To elaborate on the issue I was describing in my previous message, I was talking about the proposed ReplayOnce implementation. Here's an actual test case.

func testBadAccessReplayOnceAsync() async {
    let items = Deferred {
        Publishers.ReplayOnce<Item, Never> { promise in
            DispatchQueue.global().async {
                promise(.success(Item()))
            }
        }
    }
        .values

    for await i in items {
        XCTAssertNotNil(i)
        return
    }

    XCTFail()
}

This seems to fail in the 8th or 9th iteration. It seems to be limited to the ReplaceOnce implementation. It doesn't fail like this with Future (but Future of course has the EXC_BAD_ACCESS issue…)

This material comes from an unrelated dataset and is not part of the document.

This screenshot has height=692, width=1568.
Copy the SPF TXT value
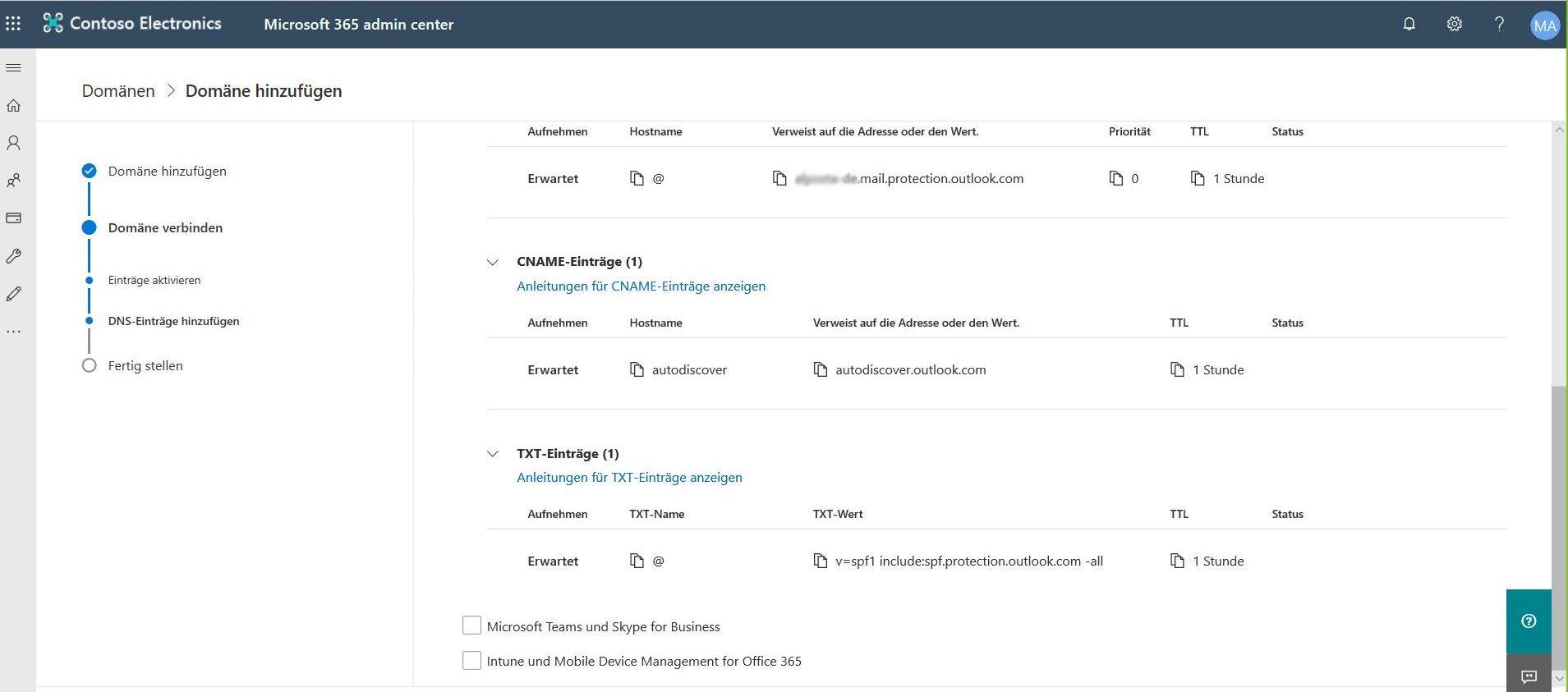[820, 561]
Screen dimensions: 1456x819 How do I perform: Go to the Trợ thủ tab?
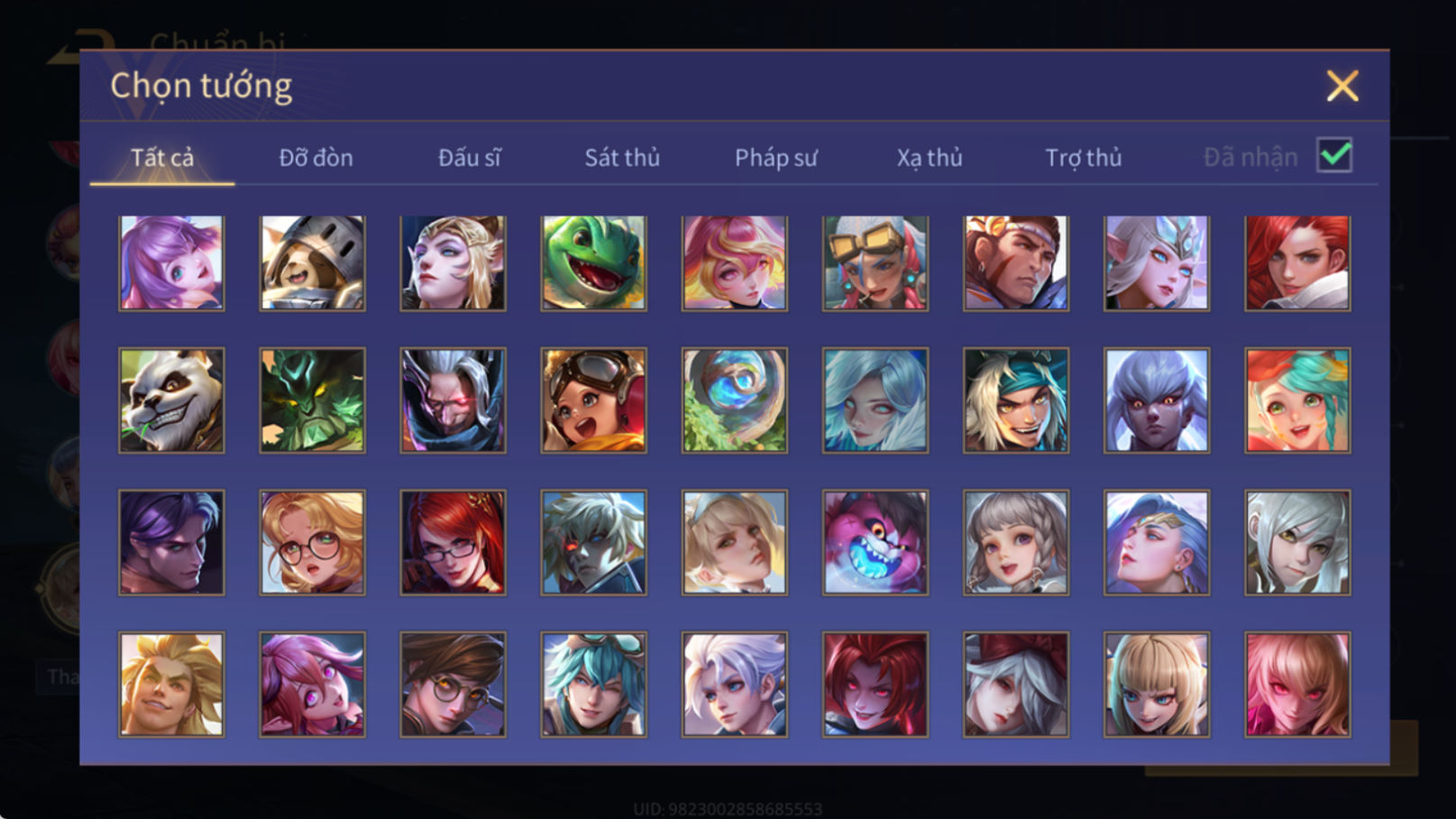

This, however, seems to work just fine:

func testBadAccessReplayOnce() {
    let expectation = expectation(description: "expectation")
    var task: AnyCancellable?
    
    task = Publishers.ReplayOnce<Item, Never> { promise in
        Store.shared.fetchItem() { result in
            promise(.success(result))
        }
    }
        .sink(
            receiveCompletion: { value in
                expectation.fulfill()
            }, receiveValue: { _ in }
        )
    
    wait(for: [expectation])
    task?.cancel()
}

I'd love to find a solution to fix these crashes in my app. The app uses Combine heavily, and I don't have the capacity to rewrite all of my Combine usage to use something else. But I don't know of any other real solution to fix these crashes. A real bummer.

By the way, I submitted feedback for this back in October: FB13288789

djtarazona · July 2, 2024, 11:47pm

@ryanashcraft Our team took this solution and got it working for .values as well:

public final class Eventually<Output, Failure: Error>: Publisher {

    public typealias Promise = (Result<Output, Failure>) -> Void

    private let current = CurrentValueSubject<Output?, Failure>(nil)
    private let output: AnyPublisher<Output, Failure>

    private let lock = NSRecursiveLock()

    public init(_ attemptToFulfill: @escaping ((@escaping Promise) -> Void)) {
        let promise: Promise = { [current, lock] result in
            lock.lock()
            defer { lock.unlock() }

            switch result {
                case let .success(value):
                    current.send(value)
                case let .failure(error):
                    current.send(completion: .failure(error))
            }
        }

        defer {
            attemptToFulfill(promise)
        }

        self.output = current
            .compactMap { $0 }
            .first()
            .eraseToAnyPublisher()
    }

    // MARK: Publisher

    public func receive<S>(subscriber: S) where S: Subscriber, Failure == S.Failure, Output == S.Input {
        lock.lock()
        defer { lock.unlock() }

        if let value = current.value {
            let just = Just(value).setFailureType(to: Failure.self)
            just.receive(subscriber: subscriber)
        } else {
            output.receive(subscriber: subscriber)
        }
    }
}

We removed completing the CurrentValueSubject with current.send(completion: .finished) and added .first() to the output publisher, as first() finishes the publisher after the first element.

My colleague spent the time figuring this out and had this to say:

Calling send(value) and send(completion) on CurrentValueSubject in quick succession appears to be racy with downstream consumers, meaning, some of the time, all they will see is a completed publisher (buffer has no effect, either). Converting that completed publisher to stream, and using it in for each, in the unfortunate case, means the loop is skipped all together. This appears to address the issue.

We're going to begin using this solution and will report back if there are any issues.